Problem description: Below are the records. List every line holding the word "computer".
Provided records Block Start
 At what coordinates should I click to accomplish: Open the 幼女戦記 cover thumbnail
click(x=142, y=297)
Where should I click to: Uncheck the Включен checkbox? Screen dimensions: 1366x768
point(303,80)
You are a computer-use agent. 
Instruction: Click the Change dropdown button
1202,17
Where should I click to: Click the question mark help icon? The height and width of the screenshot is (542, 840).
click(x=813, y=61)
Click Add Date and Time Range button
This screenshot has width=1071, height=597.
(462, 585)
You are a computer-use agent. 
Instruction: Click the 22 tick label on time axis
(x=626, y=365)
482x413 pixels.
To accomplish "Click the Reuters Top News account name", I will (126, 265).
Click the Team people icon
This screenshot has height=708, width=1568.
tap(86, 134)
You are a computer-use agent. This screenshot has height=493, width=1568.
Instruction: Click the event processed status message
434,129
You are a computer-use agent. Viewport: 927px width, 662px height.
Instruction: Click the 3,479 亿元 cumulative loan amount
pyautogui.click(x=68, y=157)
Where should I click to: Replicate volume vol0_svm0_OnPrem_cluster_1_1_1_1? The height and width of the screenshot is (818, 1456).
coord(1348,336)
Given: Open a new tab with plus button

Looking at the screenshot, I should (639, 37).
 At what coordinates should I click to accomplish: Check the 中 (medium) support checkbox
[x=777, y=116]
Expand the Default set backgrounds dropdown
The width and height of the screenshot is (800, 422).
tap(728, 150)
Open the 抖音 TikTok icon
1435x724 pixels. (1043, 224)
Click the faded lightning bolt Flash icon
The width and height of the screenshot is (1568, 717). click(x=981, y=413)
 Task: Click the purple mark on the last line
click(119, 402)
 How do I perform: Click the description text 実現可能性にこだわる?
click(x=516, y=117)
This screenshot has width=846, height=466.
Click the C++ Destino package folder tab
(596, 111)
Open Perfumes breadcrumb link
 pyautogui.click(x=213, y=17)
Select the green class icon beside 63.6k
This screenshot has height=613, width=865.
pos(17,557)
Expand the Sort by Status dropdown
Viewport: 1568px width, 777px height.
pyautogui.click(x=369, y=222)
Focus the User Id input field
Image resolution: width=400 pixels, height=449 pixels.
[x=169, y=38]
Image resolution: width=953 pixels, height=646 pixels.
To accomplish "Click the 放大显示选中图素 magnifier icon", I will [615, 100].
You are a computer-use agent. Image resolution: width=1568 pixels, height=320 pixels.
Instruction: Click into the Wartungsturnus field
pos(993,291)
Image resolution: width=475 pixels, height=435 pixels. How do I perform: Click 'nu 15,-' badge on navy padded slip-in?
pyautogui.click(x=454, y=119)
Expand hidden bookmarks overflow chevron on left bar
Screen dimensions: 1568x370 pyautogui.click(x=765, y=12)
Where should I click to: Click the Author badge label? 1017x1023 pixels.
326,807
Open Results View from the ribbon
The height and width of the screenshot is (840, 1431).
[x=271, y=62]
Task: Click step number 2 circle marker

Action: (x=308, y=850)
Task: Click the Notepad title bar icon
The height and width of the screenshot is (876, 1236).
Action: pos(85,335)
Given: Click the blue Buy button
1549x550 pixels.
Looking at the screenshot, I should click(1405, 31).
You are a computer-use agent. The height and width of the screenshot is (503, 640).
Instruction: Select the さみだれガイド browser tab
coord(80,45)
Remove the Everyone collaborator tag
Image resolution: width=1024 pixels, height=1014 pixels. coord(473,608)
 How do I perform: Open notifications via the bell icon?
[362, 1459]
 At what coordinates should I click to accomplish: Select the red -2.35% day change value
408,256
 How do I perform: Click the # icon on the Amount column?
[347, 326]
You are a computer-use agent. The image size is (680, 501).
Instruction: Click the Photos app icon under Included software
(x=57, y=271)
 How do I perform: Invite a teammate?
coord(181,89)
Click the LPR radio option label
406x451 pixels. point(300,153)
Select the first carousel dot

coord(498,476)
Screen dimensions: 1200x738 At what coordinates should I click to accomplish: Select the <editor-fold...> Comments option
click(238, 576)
Provided records Block End
Answer to the problem:
You are a computer-use agent. 
You are a computer-use agent. 
You are a computer-use agent. This screenshot has height=493, width=1568.
You are a computer-use agent. Viewport: 927px width, 662px height.
You are a computer-use agent. Image resolution: width=1568 pixels, height=320 pixels.
You are a computer-use agent. The height and width of the screenshot is (503, 640).
You are a computer-use agent. The image size is (680, 501).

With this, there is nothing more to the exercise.